However, if you ensure that the specimen ends are not restricted against transverse deformation is possible (e.g. by using bolts in a slightly large hole through the specimen) and align the applied force perfectly with the speciment, the (macroscopic) state of stress should be very close to uniaxial as long as the deformation is uniform in the guage area (the part of the speciment where you measure deformations).
On the other hand, the microscopic state of stress, i.e. on the scale of the microstructure, would generally not be in a state of uniaxial stress. For dual phase steels (that I see you're focusing on:) the stress state in each phase is triaxial after initial (local) plastic yield, and very much so after "macroscopic" yielding.
Even for an idealized homogeneous material the stress state is triaxial when the deformation is no longer uniform, i.e. when a neck starts to form. A standard form of "correction" to the longitudinal stress is the so-called Bridgeman correction which takes the radius of curvature of the nack into account.
- Espen
PS: all of the above relates to isotropic materials only!
Dear Espen,
Dear Espen,
Thanks a lot for your response. I undertsand that tensile test is an attemp to reach the ideal case of uniaxial tensile test.

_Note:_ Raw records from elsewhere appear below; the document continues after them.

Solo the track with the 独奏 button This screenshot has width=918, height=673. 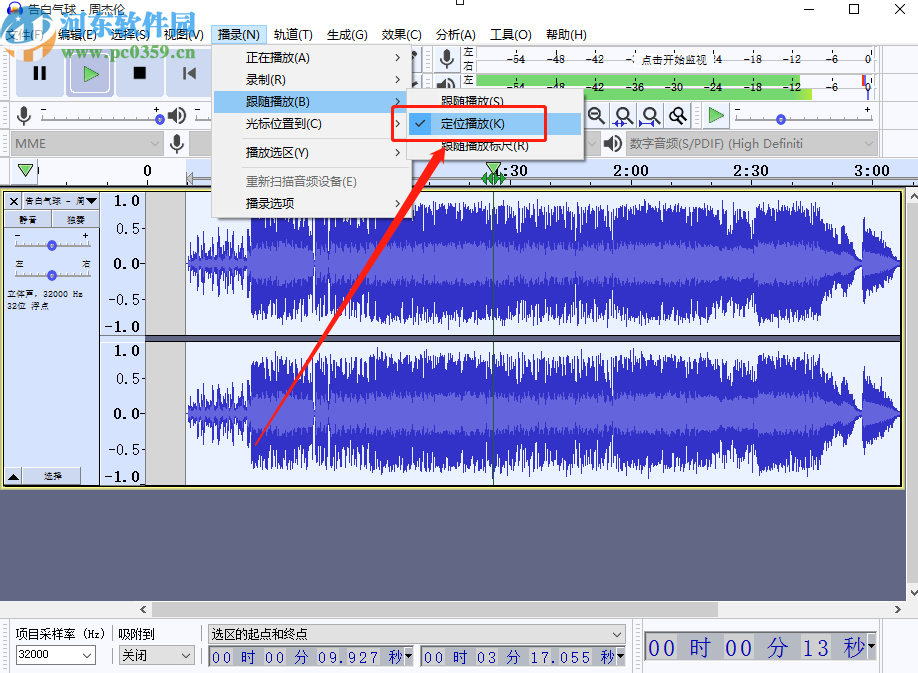click(72, 218)
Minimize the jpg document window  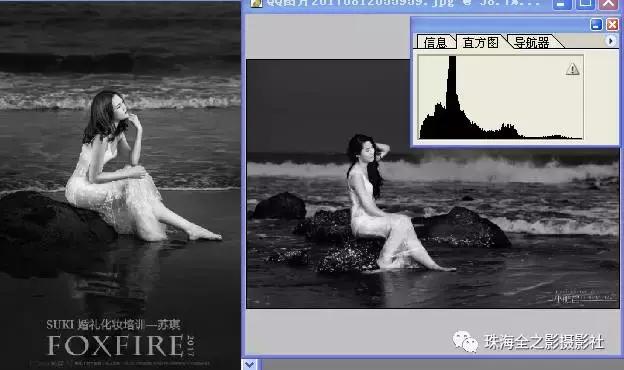(561, 4)
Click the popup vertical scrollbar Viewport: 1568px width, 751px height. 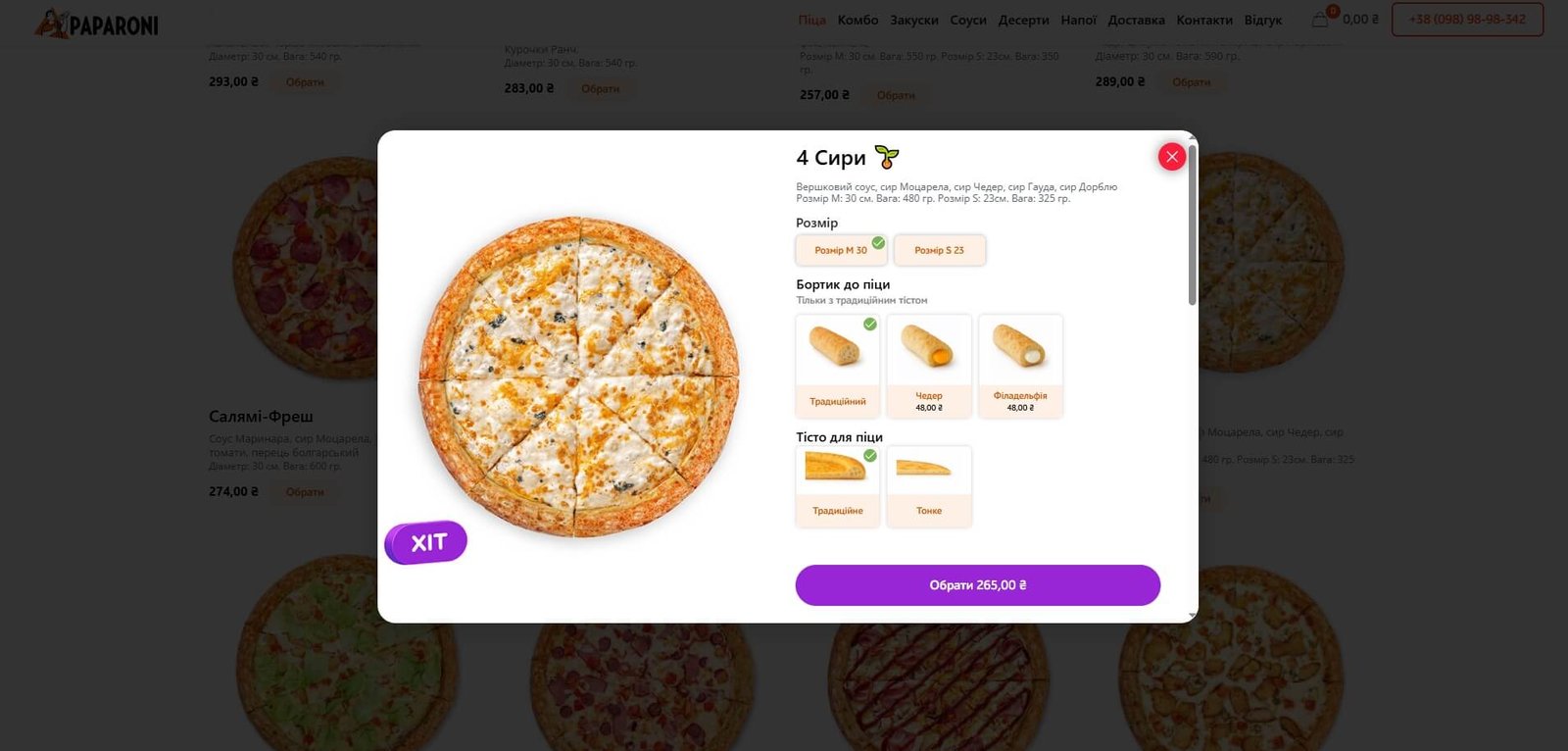pyautogui.click(x=1192, y=225)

However my doubt is a bit different. From the way I understand there should be triaxial state of stress in the tensile specimen before the start of necking even at contnuum scale (not microstrucutre state). For e.g Consider a point inside a cylindrical uniaxial tensile test specimen. Now if you section it through x,y, z planes, y axis being the direction of loading, apart from the pull experienced by it along y axis due to external loading, there will be also be pull/push on this point by the material present on the other side along x and y axis as the material will be contarcting along x and z direction due to transverse strain. Wont this push/pull cause stress on this point even in x and z direction? As long as the point is inside the cylinder there should be triaxial stress. On surface however the normal stress would become zero.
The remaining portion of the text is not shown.